(EXERCISE TEXT Opens)

At the same time that a federal judge in Missouri has tossed the bulk of Essure plaintiffs from a product liability case and a French study has deemed the permanent birth control device safe, legal activist Erin Brockovich will soon sit down with the U.S. Food and Drug Administration and ask the same question recently posed by lawmakers: ‘Why is Essure still on the shelves?’
All but three of the Essure plaintiffs involved in litigation in Missouri recently saw their claims tossed out of court. A federal judge sided with drug manufacturer Bayer Corp., deciding that 92 of the women claiming injury due to use of the birth control device did not have the residential credentials to file suit in the state of Missouri.
Meanwhile, further south, two Fort Lauderdale attorneys are taking their concerns about Essure to the U.S. Food and Drug Administration. The Florida attorneys plan to meet with the agency’s head in February — and they’re bringing legal activist and media darling Brockovich along for the discussion.
No Essure Litigation in Missouri
With U.S. District Judge Stephen Limbaugh, Jr.’s decision to toss 92 plaintiffs, the bench claims against Bayer just got a lot thinner. According to the Jan. 23 decision, only three of the 95 women filing claims in the case actually have a right to do so due to the fact that they live outside of Missouri.
This is exactly what Bayer had been asking for. The pharmaceutical company had argued that most of the plaintiffs involved in the case should be tossed due to their out-of-state residency.
The out-of-state plaintiffs, meanwhile, maintained that they should have the right to file claims in the state because Bayer conducted clinical trials for Essure in the state and also ran a national marketing campaign from Missouri. A St. Louis Circuit Court judge agreed with that logic in 2016 and allowed the case to proceed with the out-of-state plaintiffs in tow.
Judge Limbaugh disagreed, however. The federal judge ruled that any claims of injury originating with out-of-state residents could not be tied to Missouri.

(EXERCISE TEXT Closes)
(DATA Opens)

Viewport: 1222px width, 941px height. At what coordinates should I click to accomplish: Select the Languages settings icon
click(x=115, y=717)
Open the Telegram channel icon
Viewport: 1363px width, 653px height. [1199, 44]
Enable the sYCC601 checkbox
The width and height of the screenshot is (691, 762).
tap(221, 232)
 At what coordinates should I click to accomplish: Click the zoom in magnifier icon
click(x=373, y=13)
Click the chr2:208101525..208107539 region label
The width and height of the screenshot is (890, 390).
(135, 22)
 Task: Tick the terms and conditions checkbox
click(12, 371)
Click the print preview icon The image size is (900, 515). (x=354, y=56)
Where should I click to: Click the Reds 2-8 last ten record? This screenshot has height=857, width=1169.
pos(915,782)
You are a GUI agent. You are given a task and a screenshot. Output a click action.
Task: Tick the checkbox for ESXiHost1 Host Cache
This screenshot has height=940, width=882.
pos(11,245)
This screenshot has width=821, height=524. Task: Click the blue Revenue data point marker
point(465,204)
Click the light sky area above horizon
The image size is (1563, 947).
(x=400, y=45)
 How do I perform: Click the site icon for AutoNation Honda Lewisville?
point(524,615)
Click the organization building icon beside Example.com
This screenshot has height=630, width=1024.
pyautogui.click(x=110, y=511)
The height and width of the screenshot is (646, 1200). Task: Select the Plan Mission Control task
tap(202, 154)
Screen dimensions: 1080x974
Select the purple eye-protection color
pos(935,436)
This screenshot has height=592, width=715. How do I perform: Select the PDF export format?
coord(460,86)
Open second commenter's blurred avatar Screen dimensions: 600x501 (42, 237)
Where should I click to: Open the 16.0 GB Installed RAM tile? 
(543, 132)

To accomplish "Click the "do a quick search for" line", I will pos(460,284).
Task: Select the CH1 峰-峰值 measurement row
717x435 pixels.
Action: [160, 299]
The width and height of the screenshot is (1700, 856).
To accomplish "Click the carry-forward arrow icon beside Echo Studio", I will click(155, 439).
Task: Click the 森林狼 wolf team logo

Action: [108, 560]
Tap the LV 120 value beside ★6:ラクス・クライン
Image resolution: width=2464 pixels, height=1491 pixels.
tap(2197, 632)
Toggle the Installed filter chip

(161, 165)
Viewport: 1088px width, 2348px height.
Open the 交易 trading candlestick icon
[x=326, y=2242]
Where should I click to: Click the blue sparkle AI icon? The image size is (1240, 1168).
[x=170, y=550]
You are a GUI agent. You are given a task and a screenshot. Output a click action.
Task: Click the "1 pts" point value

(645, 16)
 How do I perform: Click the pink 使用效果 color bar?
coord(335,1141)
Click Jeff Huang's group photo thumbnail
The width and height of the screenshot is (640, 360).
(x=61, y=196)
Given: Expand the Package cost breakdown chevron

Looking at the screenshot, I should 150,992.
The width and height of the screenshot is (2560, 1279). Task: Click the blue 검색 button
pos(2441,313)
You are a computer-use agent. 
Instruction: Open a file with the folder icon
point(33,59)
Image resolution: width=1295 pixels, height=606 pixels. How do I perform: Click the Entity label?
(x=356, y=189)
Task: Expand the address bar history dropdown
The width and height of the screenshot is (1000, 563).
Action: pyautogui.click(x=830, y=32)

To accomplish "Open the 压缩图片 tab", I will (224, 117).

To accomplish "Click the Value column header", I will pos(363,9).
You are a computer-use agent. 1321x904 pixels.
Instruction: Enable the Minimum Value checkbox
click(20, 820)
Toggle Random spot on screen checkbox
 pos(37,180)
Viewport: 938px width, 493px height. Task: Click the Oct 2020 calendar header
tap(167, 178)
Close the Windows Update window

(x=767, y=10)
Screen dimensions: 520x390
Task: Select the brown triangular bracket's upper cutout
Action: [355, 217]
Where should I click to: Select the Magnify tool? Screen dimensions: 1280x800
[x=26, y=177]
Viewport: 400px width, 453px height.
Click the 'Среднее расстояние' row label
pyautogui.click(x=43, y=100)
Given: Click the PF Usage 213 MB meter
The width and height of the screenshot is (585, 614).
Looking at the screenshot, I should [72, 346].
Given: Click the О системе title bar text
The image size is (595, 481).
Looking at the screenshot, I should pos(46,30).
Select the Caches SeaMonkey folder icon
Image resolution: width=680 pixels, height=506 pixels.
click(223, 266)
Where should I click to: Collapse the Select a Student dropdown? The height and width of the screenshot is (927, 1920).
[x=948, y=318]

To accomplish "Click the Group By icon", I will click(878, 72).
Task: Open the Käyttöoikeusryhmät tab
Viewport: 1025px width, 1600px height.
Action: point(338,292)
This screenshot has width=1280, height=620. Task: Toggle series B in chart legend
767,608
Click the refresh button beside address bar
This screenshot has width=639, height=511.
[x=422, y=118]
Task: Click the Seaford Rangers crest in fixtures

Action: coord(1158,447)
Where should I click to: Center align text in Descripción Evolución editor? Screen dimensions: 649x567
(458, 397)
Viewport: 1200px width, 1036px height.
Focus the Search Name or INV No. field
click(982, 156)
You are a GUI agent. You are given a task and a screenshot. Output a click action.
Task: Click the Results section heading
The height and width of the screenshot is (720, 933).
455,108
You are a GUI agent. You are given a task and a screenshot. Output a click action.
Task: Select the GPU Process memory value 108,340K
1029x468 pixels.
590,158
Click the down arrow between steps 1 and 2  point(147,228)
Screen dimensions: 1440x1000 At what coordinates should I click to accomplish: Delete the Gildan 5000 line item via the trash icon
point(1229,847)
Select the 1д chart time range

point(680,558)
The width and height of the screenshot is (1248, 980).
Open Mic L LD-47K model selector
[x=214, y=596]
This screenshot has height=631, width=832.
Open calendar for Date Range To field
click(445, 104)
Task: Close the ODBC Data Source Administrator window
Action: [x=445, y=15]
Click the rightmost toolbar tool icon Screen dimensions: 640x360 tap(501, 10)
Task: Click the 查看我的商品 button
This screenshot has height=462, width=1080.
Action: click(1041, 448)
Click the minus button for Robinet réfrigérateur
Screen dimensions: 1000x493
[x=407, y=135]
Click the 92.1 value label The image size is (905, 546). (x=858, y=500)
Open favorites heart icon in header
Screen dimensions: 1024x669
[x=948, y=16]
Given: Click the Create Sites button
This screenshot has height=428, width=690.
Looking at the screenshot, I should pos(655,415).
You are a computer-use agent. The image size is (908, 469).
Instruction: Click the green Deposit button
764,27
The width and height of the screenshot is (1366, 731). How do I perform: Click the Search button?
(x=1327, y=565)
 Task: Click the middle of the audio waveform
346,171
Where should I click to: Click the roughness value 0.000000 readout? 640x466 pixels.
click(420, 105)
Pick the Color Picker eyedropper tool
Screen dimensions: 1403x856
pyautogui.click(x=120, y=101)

(DATA Closes)

#### [WHAT THIS EXERCISE ASKS]
• a. According to the Essure article, in what month do the two Fort Lauderdale attorneys plan to meet with the head of the U.S. Food and Drug Administration?
• b. Copy the Essure article from "Meanwhile, further south, two" up to and including "outside of Missouri.".

#### [RESPONSES PER TASK]
• a. February

• b.
Meanwhile, further south, two Fort Lauderdale attorneys are taking their concerns about Essure to the U.S. Food and Drug Administration. The Florida attorneys plan to meet with the agency’s head in February — and they’re bringing legal activist and media darling Brockovich along for the discussion.
No Essure Litigation in Missouri
With U.S. District Judge Stephen Limbaugh, Jr.’s decision to toss 92 plaintiffs, the bench claims against Bayer just got a lot thinner. According to the Jan. 23 decision, only three of the 95 women filing claims in the case actually have a right to do so due to the fact that they live outside of Missouri.